Prices seem set to be firmer this year – Vale
Brazilian mining major Vale believes that the market outlook for both metallurgical (or coking) and thermal coal for this year is significantly better than the market performance of the mineral for most of last year.
In the third quarter of last year (3Q16), the benchmark free-on-board (FOB) Australia prices for low volatility premium hard coking coal were $92/t. In the fourth quarter (4Q16), they jumped 116% to $200/t. Spot prices went from $133/t in 3Q16 to $262/t in 4Q16. The last quarter of last year also saw an improvement in thermal coal prices (see below), although Vale’s main focus is on coking coal.
“The coking coal price rally started in 2H16 (second half of 2016), when China’s supply side reform discouraged local coal production, mainly with restrictions on the number of days of mine operations, as demand for coal, an input for steel production, continued strong,” stated the company in its recently published report ‘Vale’s Performance in 2016’. “In the year, China’s coal production declined by 11% year-on-year, while its steel production increased by 1.2%. “To meet its needs for metallurgical coal, China resorted to the seaborne market, increasing its coking coal imports by nearly 24% year- on-year reaching 59.2-Mt (million tons), reversing the decline observed over the two preceding years.”
In September, because of the tightness of the market, China’s National Development and Reform Commission (NDRC), which also acts as a regulator, started easing the production controls it had earlier imposed. In mid-November, it ended the restriction which limited Chinese coal mine production to 276 days a year, allowing the country’s coal mines to operate for 330 days a year. The result was that local output of raw coal rose by 9.3% to 308-Mt in November (from 282-Mt in October) and prices started to fall. The NDRC has extended this policy until the end of this month (March). “Despite the price decrease at the end of 4Q16, the benchmark price for low-volatile hard coking coal was set at $285/t in 1Q17 (first quarter of 2017) and low volatile PCI (pulverised coal injection) settled at $180/t FOB Australia,” observed Vale.
Regarding thermal coal, at the start of 4Q16, the Richards Bay Thermal Coal Index was at $75/t, but by early November it had risen to $101/t.
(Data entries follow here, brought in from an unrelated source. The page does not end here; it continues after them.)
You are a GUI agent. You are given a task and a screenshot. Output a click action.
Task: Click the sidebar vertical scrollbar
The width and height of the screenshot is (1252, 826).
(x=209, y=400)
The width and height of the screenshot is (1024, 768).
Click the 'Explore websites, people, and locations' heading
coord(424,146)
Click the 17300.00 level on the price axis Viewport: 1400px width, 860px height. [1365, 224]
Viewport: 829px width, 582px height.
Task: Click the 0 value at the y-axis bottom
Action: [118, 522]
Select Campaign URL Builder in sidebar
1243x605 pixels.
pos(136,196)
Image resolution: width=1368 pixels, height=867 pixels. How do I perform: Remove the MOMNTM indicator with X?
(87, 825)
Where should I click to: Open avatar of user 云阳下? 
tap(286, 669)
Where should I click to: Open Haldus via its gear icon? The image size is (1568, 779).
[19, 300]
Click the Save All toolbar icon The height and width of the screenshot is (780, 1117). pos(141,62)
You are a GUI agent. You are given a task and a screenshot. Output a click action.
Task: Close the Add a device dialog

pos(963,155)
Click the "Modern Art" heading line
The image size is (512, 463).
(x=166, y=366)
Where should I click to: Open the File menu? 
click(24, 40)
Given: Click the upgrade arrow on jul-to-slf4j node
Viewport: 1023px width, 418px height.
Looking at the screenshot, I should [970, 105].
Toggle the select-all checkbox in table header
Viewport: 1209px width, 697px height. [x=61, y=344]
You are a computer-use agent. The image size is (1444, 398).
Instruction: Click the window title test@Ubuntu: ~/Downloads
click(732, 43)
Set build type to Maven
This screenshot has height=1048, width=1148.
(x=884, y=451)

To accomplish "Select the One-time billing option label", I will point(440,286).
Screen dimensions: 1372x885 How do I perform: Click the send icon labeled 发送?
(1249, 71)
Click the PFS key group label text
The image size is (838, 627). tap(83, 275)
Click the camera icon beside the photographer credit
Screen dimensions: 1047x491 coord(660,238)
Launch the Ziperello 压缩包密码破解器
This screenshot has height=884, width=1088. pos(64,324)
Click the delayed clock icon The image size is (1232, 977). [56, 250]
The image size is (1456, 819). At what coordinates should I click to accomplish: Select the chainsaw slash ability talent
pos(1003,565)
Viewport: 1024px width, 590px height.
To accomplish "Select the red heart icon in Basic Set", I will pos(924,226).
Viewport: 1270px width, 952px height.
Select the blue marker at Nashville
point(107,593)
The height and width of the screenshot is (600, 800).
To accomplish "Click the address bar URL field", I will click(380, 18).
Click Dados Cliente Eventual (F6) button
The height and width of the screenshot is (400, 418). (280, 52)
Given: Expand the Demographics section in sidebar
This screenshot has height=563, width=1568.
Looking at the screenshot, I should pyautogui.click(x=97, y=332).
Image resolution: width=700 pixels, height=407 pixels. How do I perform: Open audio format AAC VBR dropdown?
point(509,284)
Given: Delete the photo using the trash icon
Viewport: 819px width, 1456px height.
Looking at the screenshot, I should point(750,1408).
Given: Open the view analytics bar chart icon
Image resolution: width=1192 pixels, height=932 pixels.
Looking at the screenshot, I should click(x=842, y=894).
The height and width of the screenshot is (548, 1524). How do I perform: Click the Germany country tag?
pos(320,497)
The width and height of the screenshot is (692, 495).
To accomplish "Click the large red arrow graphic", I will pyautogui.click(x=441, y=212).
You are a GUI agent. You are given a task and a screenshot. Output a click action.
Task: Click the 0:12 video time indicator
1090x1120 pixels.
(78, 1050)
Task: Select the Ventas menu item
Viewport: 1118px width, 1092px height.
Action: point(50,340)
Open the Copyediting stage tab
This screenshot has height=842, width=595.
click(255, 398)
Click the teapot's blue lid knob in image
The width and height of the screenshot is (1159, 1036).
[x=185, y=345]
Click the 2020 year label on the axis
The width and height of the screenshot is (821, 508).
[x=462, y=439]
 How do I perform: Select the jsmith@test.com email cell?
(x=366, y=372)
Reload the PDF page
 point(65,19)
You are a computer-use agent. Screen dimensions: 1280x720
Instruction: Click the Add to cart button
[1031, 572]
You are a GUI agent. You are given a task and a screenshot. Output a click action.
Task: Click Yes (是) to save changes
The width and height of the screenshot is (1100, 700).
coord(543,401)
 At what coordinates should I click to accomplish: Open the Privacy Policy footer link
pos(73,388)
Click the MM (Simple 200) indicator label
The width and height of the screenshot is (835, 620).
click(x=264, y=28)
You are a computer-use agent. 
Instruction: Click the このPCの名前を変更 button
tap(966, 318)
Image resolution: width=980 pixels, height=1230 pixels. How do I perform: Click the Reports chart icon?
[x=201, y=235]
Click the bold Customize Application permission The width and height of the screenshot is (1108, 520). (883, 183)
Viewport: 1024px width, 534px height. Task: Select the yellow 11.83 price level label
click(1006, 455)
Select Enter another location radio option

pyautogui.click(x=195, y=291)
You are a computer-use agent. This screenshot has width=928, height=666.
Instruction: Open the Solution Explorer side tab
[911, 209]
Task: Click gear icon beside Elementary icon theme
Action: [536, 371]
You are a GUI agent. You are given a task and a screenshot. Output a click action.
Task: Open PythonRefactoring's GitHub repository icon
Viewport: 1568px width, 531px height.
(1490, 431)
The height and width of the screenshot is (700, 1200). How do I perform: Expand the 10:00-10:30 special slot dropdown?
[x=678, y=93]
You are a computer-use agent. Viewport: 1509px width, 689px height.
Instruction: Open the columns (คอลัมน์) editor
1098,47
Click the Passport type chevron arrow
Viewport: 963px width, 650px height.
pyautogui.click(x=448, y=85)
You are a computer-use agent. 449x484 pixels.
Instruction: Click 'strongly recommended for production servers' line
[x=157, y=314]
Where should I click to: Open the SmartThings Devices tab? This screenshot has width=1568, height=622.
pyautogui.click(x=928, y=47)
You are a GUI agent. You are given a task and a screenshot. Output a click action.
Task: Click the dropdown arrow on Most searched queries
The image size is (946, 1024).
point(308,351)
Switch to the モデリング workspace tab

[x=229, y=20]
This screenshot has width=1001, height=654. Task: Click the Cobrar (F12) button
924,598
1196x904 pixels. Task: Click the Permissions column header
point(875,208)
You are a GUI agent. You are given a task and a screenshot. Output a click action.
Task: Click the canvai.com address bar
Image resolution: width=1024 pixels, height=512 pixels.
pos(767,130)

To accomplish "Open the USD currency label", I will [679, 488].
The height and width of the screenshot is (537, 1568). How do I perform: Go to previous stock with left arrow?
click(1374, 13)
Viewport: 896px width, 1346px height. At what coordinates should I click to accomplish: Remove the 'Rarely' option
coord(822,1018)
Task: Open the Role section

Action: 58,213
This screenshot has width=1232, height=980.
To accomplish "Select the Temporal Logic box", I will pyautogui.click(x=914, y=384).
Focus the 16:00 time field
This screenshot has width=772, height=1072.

The average price for thermal coal during the fourth quarter went from $65/t to $85/t. This was underpinned by demand from China and disruptions in Indonesia caused by the weather.
Rising Chinese demand was the result of a 4.5% year-on-year increase in the country’s electricity output, which reached 5 911 TWh last year. Thermal power plants were responsible for 74.4% of this (4 396 TWh). Electricity production from these thermal plants was 2.6% higher year-on-year. On the other hand, thermal coal demand in Europe fell by 13% year-on-year, mainly as a result of the closure of coal-fired power plants in the UK. “The renewed [production] relaxation measure in China should allow the market to return to balance into 2017 and the thermal coal price to correct throughout the year.”